What reform? It's all shibai

Legislators enact bills but delay their implementation. There's no real change.

By David Shapiro

With great fanfare, the 2002 Legislature voted to make Hawai'i the only state in the nation to impose price caps on gasoline.

Senators and representatives ballyhooed the new law in that year's election, congratulating themselves for bold action to reduce the crushing burden of high fuel prices on Hawai'i's consumers.

The problem was that the law was an illusion, a political sleight-of-hand that did absolutely nothing to regulate gasoline prices — not in 2002 or 2003 or now, it seems, even 2004.

That's because the Legislature, while saying consumers needed relief "now," delayed implementation of the caps for two years to study how to enforce lower prices.

Key agencies couldn't make the deadline, partly because the Legislature's misguided capping formula could have increased local gasoline prices by 10 cents a gallon.

So the Legislature is now delaying implementation again, from July 2004 to September 2005. The 2005 Legislature will have yet another chance to tinker or delay before the law takes effect.

Sen.

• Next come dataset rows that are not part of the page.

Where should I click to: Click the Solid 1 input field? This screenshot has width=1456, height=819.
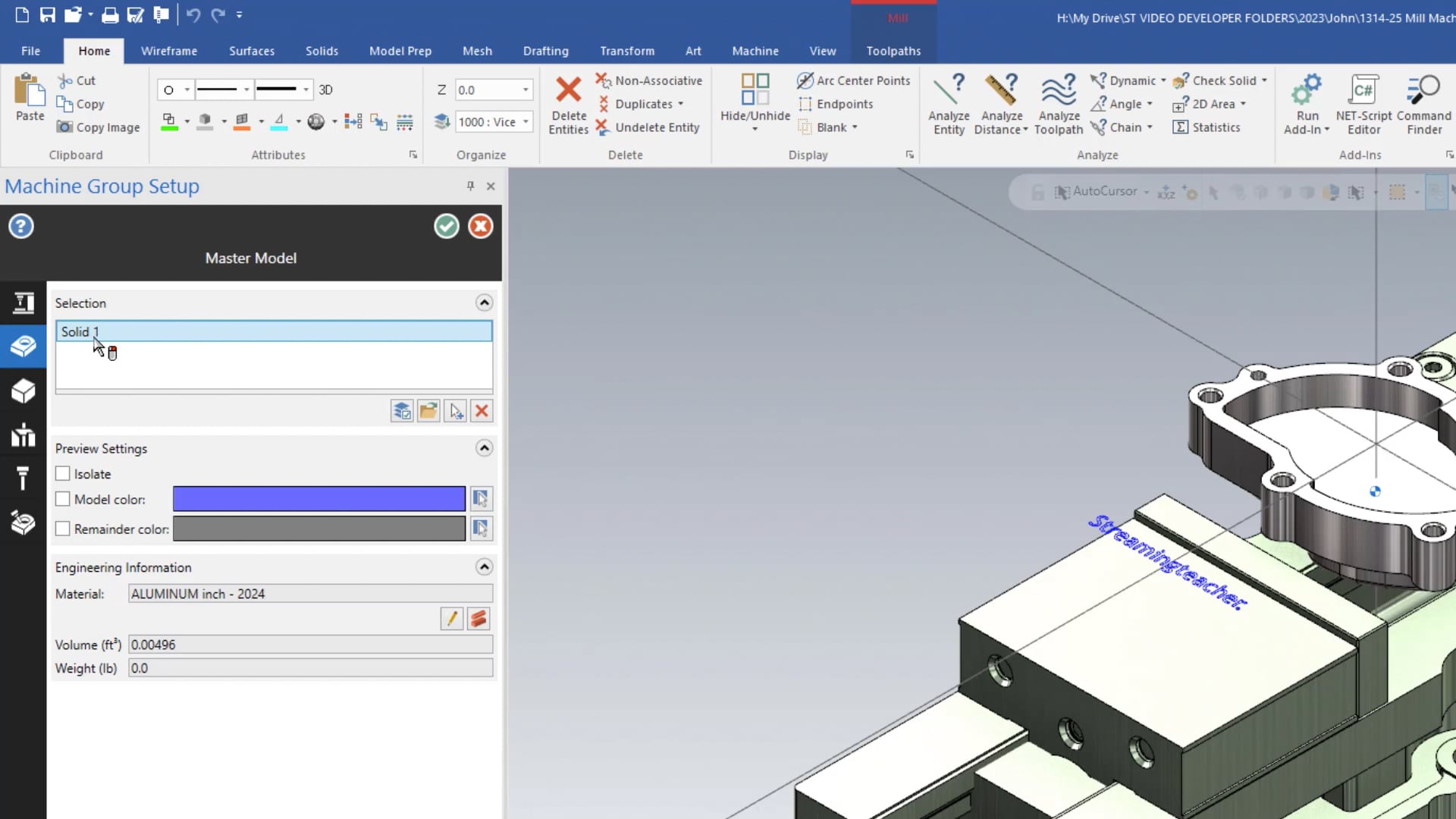pos(275,331)
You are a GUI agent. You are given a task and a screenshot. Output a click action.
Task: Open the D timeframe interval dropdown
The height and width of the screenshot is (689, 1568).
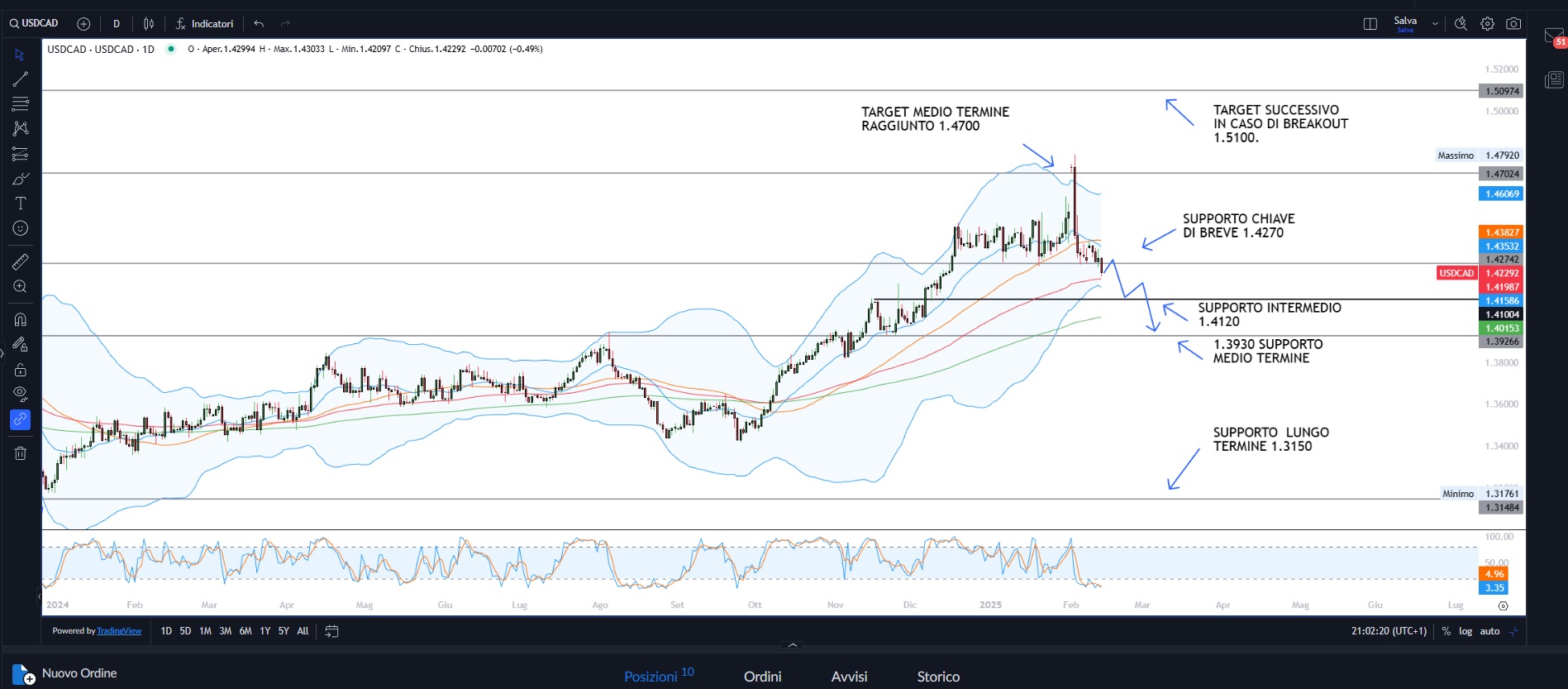tap(117, 24)
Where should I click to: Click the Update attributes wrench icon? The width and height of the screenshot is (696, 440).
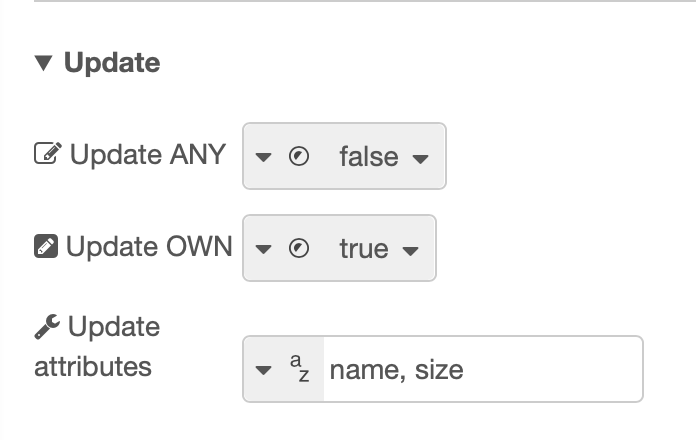pos(47,327)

Ron Menor, D-17th (Mililani, Waipi'o), the bill's chief sponsor, promised consumers "immediate or near-term relief from high gasoline prices."

But the only thing that will happen "immediately" or "near-term" is that legislators will be back on the campaign trail this year shamelessly claiming credit for action to reduce fuel prices when, in reality, they've never put any caps into effect.Ê

This is another spin on the old faint-hearted political dodge of ducking thorny issues by ordering studies instead of taking action.

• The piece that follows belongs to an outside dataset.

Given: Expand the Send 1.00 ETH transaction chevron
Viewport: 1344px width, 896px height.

Now they pass laws that promise action, but stall implementation until studies take place — after the next election.

It has the same practical effect as opting for studies instead of action in the first place, except legislators can claim credit in their re-election campaigns for laws that later vaporize like gasoline fumes.

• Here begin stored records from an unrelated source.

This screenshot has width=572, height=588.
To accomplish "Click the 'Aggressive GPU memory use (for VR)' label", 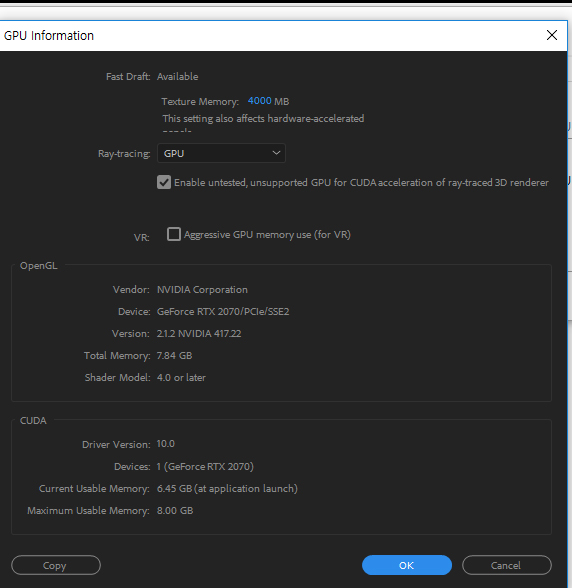I will pyautogui.click(x=267, y=235).
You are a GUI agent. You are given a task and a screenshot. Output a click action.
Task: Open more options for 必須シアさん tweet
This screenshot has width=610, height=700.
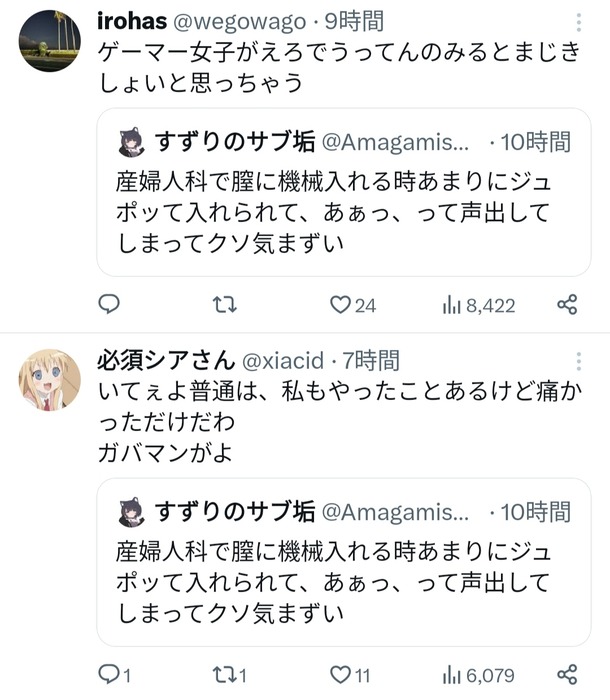pyautogui.click(x=579, y=361)
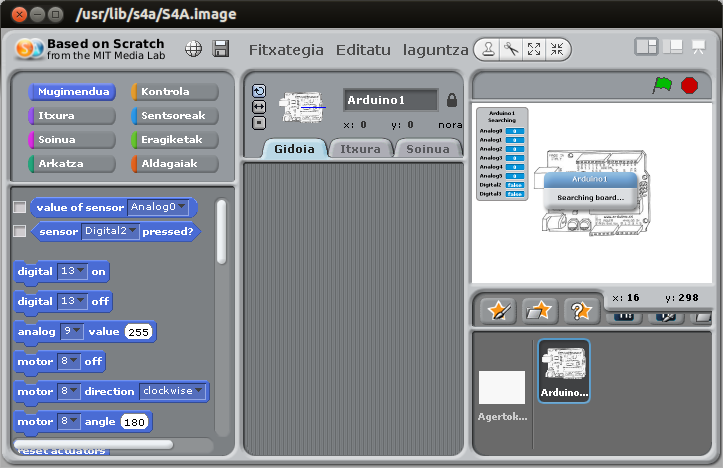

It's lawmaking on layaway — buying votes with post-dated checks.

The ploy is evident again this year in the Legislature's omnibus school reform bill, the "Reinventing Education Act of 2004," which should more aptly be named the "Status Quo Re-Empowerment Act of 2006."

That's because major provisions of the bill won't be implemented for two years, if ever, giving those who have driven our schools into obsolescence — Department of Education bureaucrats, school employees and their unions — plenty of time to sidetrack "reforms" they don't like.

The bill's three major provisions would weigh school funding toward students with the most need, give principals direct control of up to 70 percent of school spending and create community councils to oversee each school.

Even if Gov. Linda Lingle succeeds in pressuring legislators to step up the timetable, there would be no comprehensive reform of our struggling schools, only pilot projects, until the 2005 and 2006 school years at the earliest.

Lawmakers also delayed for at least a year putting principals on performance contracts to assure they're accountable for improving student achievement with all that money they'll control.

And by refusing to let voters decide once and for all the divisive issue of local school boards vs. the statewide Board of Education, legislators have guaranteed that conflict will still be around next year, too.

For all practical purposes, nothing regarding school reform has been settled this year. It's all up for revision and renegotiation in the 2005 Legislature, which may well have a different face after the fall election.

When self-righteous lawmakers preach that changes are needed now, is it too much to ask that they prove the courage of their convictions by actually enacting the changes now?